Stored records:
- - -

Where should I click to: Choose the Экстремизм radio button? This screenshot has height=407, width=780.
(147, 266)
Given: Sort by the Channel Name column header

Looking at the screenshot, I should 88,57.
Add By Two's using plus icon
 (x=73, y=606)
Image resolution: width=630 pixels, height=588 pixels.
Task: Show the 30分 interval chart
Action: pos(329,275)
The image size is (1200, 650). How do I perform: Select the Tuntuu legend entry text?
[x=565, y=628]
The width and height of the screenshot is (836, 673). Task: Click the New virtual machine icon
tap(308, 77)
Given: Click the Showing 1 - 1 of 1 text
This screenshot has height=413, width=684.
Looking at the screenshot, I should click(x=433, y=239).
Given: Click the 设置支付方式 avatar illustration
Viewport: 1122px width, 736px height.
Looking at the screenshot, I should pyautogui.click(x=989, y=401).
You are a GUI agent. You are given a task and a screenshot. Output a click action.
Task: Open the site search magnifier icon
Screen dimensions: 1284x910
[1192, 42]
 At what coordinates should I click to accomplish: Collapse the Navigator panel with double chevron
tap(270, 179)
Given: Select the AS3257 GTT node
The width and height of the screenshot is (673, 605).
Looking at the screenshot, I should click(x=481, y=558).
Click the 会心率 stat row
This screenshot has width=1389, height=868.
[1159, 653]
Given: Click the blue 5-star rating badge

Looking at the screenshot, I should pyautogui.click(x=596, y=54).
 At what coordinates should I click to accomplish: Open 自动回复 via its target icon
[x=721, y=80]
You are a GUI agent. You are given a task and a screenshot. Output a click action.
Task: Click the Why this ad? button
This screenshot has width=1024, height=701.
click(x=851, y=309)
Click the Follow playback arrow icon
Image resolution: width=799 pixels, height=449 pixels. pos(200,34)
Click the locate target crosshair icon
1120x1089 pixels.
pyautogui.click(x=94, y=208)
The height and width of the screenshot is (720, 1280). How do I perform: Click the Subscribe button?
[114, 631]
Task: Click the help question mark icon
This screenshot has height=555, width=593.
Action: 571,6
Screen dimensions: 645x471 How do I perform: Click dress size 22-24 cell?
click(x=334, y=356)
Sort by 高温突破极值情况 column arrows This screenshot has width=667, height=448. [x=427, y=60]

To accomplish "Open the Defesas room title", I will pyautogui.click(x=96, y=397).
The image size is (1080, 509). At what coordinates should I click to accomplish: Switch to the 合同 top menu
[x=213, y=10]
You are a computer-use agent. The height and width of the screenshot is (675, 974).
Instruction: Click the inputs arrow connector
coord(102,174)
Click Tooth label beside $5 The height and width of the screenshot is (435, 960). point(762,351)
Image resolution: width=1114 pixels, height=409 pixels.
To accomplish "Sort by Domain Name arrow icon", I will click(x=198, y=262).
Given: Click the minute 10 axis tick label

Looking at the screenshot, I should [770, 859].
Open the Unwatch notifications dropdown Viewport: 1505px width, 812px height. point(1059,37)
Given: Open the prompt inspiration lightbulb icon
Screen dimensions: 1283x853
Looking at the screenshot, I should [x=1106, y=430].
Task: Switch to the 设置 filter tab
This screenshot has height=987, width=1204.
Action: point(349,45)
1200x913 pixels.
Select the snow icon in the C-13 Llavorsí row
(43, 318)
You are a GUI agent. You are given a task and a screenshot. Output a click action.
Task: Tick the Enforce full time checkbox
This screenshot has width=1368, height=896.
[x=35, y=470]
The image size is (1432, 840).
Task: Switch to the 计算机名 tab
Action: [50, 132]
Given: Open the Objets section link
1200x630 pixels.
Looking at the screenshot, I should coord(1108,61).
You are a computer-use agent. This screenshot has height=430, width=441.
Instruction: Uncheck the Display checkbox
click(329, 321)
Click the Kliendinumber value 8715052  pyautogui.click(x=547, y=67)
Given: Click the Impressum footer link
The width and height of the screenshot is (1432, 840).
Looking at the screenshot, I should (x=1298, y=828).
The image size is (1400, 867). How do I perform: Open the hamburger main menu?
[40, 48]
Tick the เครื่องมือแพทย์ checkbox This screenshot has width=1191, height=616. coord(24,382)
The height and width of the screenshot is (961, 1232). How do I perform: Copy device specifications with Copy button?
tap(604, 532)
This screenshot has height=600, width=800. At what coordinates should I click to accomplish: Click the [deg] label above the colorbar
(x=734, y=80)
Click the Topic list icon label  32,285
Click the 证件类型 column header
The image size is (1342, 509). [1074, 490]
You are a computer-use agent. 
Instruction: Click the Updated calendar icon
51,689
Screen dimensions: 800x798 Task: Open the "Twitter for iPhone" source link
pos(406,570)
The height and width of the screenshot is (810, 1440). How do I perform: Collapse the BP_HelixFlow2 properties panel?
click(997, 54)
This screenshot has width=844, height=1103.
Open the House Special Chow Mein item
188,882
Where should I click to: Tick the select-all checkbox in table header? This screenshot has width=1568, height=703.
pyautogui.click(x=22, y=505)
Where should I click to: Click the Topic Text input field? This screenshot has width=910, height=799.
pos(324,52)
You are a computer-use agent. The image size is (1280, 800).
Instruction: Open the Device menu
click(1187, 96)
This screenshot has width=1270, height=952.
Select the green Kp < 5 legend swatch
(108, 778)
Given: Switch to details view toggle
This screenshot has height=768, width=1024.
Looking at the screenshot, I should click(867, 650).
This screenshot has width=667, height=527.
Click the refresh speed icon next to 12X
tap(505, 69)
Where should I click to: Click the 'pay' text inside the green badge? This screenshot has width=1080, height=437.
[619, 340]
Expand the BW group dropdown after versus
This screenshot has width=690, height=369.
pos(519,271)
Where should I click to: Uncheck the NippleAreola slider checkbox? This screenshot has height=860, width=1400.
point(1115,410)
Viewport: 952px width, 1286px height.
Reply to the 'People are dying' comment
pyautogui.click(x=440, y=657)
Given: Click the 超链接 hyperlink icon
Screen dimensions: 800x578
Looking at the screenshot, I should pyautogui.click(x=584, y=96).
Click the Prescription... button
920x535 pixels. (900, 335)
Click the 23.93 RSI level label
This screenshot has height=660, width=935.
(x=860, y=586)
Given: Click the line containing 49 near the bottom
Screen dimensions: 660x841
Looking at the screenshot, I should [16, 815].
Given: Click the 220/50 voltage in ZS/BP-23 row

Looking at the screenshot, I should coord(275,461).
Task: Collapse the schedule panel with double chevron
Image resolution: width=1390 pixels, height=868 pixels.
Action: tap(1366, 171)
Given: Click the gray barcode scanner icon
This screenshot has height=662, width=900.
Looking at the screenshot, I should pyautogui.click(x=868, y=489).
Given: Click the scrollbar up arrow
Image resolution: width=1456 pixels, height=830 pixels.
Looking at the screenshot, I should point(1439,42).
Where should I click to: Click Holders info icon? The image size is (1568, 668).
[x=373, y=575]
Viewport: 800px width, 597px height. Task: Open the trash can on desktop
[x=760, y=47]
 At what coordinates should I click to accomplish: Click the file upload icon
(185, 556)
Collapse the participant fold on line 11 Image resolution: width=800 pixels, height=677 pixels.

- - -

Please write out each entry shown above exactly as given.

Where should I click to: Choose the Экстремизм radio button? This screenshot has height=407, width=780.
(147, 266)
Given: Sort by the Channel Name column header

Looking at the screenshot, I should 88,57.
Add By Two's using plus icon
 (x=73, y=606)
Image resolution: width=630 pixels, height=588 pixels.
Task: Show the 30分 interval chart
Action: pos(329,275)
The image size is (1200, 650). How do I perform: Select the Tuntuu legend entry text?
[x=565, y=628]
The width and height of the screenshot is (836, 673). Task: Click the New virtual machine icon
tap(308, 77)
Given: Click the Showing 1 - 1 of 1 text
This screenshot has height=413, width=684.
Looking at the screenshot, I should click(x=433, y=239).
Given: Click the 设置支付方式 avatar illustration
Viewport: 1122px width, 736px height.
Looking at the screenshot, I should pyautogui.click(x=989, y=401).
You are a GUI agent. You are given a task and a screenshot. Output a click action.
Task: Open the site search magnifier icon
Screen dimensions: 1284x910
[1192, 42]
 At what coordinates should I click to accomplish: Collapse the Navigator panel with double chevron
tap(270, 179)
Given: Select the AS3257 GTT node
The width and height of the screenshot is (673, 605).
Looking at the screenshot, I should click(x=481, y=558).
Click the 会心率 stat row
This screenshot has width=1389, height=868.
[1159, 653]
Given: Click the blue 5-star rating badge

Looking at the screenshot, I should pyautogui.click(x=596, y=54).
 At what coordinates should I click to accomplish: Open 自动回复 via its target icon
[x=721, y=80]
You are a GUI agent. You are given a task and a screenshot. Output a click action.
Task: Click the Why this ad? button
This screenshot has width=1024, height=701.
click(x=851, y=309)
Click the Follow playback arrow icon
Image resolution: width=799 pixels, height=449 pixels. pos(200,34)
Click the locate target crosshair icon
1120x1089 pixels.
pyautogui.click(x=94, y=208)
The height and width of the screenshot is (720, 1280). How do I perform: Click the Subscribe button?
[114, 631]
Task: Click the help question mark icon
This screenshot has height=555, width=593.
Action: 571,6
Screen dimensions: 645x471 How do I perform: Click dress size 22-24 cell?
click(x=334, y=356)
Sort by 高温突破极值情况 column arrows This screenshot has width=667, height=448. [x=427, y=60]

To accomplish "Open the Defesas room title", I will pyautogui.click(x=96, y=397).
The image size is (1080, 509). At what coordinates should I click to accomplish: Switch to the 合同 top menu
[x=213, y=10]
You are a computer-use agent. The height and width of the screenshot is (675, 974).
Instruction: Click the inputs arrow connector
coord(102,174)
Click Tooth label beside $5 The height and width of the screenshot is (435, 960). point(762,351)
Image resolution: width=1114 pixels, height=409 pixels.
To accomplish "Sort by Domain Name arrow icon", I will click(x=198, y=262).
Given: Click the minute 10 axis tick label

Looking at the screenshot, I should [770, 859].
Open the Unwatch notifications dropdown Viewport: 1505px width, 812px height. point(1059,37)
Given: Open the prompt inspiration lightbulb icon
Screen dimensions: 1283x853
Looking at the screenshot, I should [x=1106, y=430].
Task: Switch to the 设置 filter tab
This screenshot has height=987, width=1204.
Action: point(349,45)
1200x913 pixels.
Select the snow icon in the C-13 Llavorsí row
(43, 318)
You are a GUI agent. You are given a task and a screenshot. Output a click action.
Task: Tick the Enforce full time checkbox
This screenshot has width=1368, height=896.
[x=35, y=470]
The image size is (1432, 840).
Task: Switch to the 计算机名 tab
Action: [50, 132]
Given: Open the Objets section link
1200x630 pixels.
Looking at the screenshot, I should coord(1108,61).
You are a computer-use agent. This screenshot has height=430, width=441.
Instruction: Uncheck the Display checkbox
click(329, 321)
Click the Kliendinumber value 8715052  pyautogui.click(x=547, y=67)
Given: Click the Impressum footer link
The width and height of the screenshot is (1432, 840).
Looking at the screenshot, I should (x=1298, y=828).
The image size is (1400, 867). How do I perform: Open the hamburger main menu?
[40, 48]
Tick the เครื่องมือแพทย์ checkbox This screenshot has width=1191, height=616. coord(24,382)
The height and width of the screenshot is (961, 1232). How do I perform: Copy device specifications with Copy button?
tap(604, 532)
This screenshot has height=600, width=800. At what coordinates should I click to accomplish: Click the [deg] label above the colorbar
(x=734, y=80)
Click the Topic list icon label  32,285
Click the 证件类型 column header
The image size is (1342, 509). [1074, 490]
You are a computer-use agent. 
Instruction: Click the Updated calendar icon
51,689
Screen dimensions: 800x798 Task: Open the "Twitter for iPhone" source link
pos(406,570)
The height and width of the screenshot is (810, 1440). How do I perform: Collapse the BP_HelixFlow2 properties panel?
click(997, 54)
This screenshot has width=844, height=1103.
Open the House Special Chow Mein item
188,882
Where should I click to: Tick the select-all checkbox in table header? This screenshot has width=1568, height=703.
pyautogui.click(x=22, y=505)
Where should I click to: Click the Topic Text input field? This screenshot has width=910, height=799.
pos(324,52)
You are a computer-use agent. The image size is (1280, 800).
Instruction: Open the Device menu
click(1187, 96)
This screenshot has width=1270, height=952.
Select the green Kp < 5 legend swatch
(108, 778)
Given: Switch to details view toggle
This screenshot has height=768, width=1024.
Looking at the screenshot, I should click(867, 650).
This screenshot has width=667, height=527.
Click the refresh speed icon next to 12X
tap(505, 69)
Where should I click to: Click the 'pay' text inside the green badge? This screenshot has width=1080, height=437.
[619, 340]
Expand the BW group dropdown after versus
This screenshot has width=690, height=369.
pos(519,271)
Where should I click to: Uncheck the NippleAreola slider checkbox? This screenshot has height=860, width=1400.
point(1115,410)
Viewport: 952px width, 1286px height.
Reply to the 'People are dying' comment
pyautogui.click(x=440, y=657)
Given: Click the 超链接 hyperlink icon
Screen dimensions: 800x578
Looking at the screenshot, I should pyautogui.click(x=584, y=96).
Click the Prescription... button
920x535 pixels. (900, 335)
Click the 23.93 RSI level label
This screenshot has height=660, width=935.
(x=860, y=586)
Given: Click the line containing 49 near the bottom
Screen dimensions: 660x841
Looking at the screenshot, I should [16, 815].
Given: Click the 220/50 voltage in ZS/BP-23 row

Looking at the screenshot, I should coord(275,461).
Task: Collapse the schedule panel with double chevron
Image resolution: width=1390 pixels, height=868 pixels.
Action: tap(1366, 171)
Given: Click the gray barcode scanner icon
This screenshot has height=662, width=900.
Looking at the screenshot, I should pyautogui.click(x=868, y=489).
Given: Click the scrollbar up arrow
Image resolution: width=1456 pixels, height=830 pixels.
Looking at the screenshot, I should point(1439,42).
Where should I click to: Click Holders info icon? The image size is (1568, 668).
[x=373, y=575]
Viewport: 800px width, 597px height. Task: Open the trash can on desktop
[x=760, y=47]
 At what coordinates should I click to accomplish: Click the file upload icon
(185, 556)
Collapse the participant fold on line 11 Image resolution: width=800 pixels, height=677 pixels.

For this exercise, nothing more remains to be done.